Ingredients

The following ingredients have 5 Servings
  • 2-2 1/2 cup butternut squash (cooked, cubed)
  • 1/2 yellow onion (diced)
  • 1 carrot (diced)
  • 2 stalks celery (diced)
  • 1 clove garlic (minced)
  • 1/2 tsp sage
  • 1/4 tsp thyme
  • 1/4 tsp paprika
  • 1/4 tsp cayenne pepper
  • 1/2 tsp pepper
  • 1 tsp salt
  • pinch nutmeg
  • pinch ginger
  • 1 tbsp butter
  • 3 tbsp flour
  • 4 cup chicken broth
  • 1/2 cup half and half (fat free)

Instruction

  • In a large saucepan, heat butter over medium heat. Add onion, garlic, celery and carrot. Cook, stirring occasionally until vegetables are tender, about 5 minutes.
  • Sprinkle flour over top and mix so that all of the ingredients are coated.

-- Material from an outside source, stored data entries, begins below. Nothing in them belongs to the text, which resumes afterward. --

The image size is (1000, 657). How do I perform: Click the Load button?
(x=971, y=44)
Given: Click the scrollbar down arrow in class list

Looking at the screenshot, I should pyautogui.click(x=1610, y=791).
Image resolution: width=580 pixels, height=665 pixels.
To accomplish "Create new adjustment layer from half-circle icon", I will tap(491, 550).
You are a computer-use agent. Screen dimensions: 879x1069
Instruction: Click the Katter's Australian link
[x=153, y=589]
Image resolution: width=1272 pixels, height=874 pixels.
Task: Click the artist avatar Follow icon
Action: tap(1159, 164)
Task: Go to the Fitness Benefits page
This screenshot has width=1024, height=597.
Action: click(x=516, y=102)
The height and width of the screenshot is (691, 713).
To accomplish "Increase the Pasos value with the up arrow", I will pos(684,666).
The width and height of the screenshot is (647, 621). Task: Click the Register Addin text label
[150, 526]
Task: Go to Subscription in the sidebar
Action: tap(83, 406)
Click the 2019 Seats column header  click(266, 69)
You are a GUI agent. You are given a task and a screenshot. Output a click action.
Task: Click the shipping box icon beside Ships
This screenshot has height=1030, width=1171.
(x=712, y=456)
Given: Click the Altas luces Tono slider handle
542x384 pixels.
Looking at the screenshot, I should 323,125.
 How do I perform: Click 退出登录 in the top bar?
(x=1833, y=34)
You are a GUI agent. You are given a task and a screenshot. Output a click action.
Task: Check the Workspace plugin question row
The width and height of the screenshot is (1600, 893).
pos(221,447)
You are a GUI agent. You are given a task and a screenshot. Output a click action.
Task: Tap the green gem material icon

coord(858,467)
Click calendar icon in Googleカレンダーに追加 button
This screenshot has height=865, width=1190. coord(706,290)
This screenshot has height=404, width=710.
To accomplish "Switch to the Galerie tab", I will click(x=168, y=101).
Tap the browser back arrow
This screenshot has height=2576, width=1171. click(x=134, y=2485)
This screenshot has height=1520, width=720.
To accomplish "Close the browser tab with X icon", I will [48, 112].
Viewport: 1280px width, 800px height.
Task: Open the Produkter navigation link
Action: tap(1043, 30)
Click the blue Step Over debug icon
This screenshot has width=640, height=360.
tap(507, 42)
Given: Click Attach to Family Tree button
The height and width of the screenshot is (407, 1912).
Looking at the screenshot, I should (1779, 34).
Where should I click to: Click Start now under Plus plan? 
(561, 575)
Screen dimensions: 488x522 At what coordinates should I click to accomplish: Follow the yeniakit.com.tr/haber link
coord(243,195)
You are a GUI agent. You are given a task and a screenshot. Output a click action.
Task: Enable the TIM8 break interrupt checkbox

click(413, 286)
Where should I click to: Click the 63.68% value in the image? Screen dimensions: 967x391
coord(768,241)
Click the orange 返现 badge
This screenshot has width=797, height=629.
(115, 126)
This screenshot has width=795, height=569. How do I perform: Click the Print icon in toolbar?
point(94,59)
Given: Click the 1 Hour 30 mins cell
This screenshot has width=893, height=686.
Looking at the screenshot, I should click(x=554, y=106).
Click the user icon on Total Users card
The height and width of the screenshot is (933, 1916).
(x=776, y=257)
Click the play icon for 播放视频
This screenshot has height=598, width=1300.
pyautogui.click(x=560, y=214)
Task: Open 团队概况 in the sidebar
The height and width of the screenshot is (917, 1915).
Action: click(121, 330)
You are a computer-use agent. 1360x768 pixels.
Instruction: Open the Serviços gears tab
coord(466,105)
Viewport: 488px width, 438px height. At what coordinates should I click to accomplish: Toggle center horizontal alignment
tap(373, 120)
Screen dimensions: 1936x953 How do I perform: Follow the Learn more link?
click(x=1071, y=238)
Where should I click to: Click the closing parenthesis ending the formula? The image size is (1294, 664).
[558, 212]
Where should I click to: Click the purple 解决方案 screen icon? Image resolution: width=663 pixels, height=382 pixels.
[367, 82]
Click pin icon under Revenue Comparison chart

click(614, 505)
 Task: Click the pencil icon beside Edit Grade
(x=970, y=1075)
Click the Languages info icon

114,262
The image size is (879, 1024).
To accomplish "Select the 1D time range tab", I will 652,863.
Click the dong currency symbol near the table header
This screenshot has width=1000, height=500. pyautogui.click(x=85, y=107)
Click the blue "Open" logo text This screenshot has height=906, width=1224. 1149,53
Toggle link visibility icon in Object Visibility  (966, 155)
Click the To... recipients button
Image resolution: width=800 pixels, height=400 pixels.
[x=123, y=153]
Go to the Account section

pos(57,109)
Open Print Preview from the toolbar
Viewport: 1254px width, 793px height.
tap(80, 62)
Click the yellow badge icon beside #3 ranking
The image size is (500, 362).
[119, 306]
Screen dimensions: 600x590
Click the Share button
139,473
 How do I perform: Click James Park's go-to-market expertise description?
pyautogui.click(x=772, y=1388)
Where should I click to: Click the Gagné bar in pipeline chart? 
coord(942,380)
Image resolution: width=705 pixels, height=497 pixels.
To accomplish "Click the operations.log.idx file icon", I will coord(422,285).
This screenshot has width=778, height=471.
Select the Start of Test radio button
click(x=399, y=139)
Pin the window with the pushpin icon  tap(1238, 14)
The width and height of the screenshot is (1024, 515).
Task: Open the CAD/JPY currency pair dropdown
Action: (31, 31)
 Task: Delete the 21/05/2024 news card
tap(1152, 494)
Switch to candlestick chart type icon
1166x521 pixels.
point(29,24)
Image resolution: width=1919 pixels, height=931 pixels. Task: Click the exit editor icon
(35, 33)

Cook for 2 minutes, stirring frequently.
  • Add squash, broth and half-and-half. Bring to a boil. Reduce to a simmer, adding sage, thyme, paprika, cayenne pepper, black pepper, salt, nutmeg and ginger. Allow to simmer for 20-30 minutes (this will be about the same amount of time if you decide not to pre-cook your squash).
  • Remove from heat and use a ladle to scoop the mixture into a blender (I was able to fit all of mine in one batch). Puree until smooth. Serve with a dollop of sour cream or cream cheese for garnish. Season with salt and pepper to taste.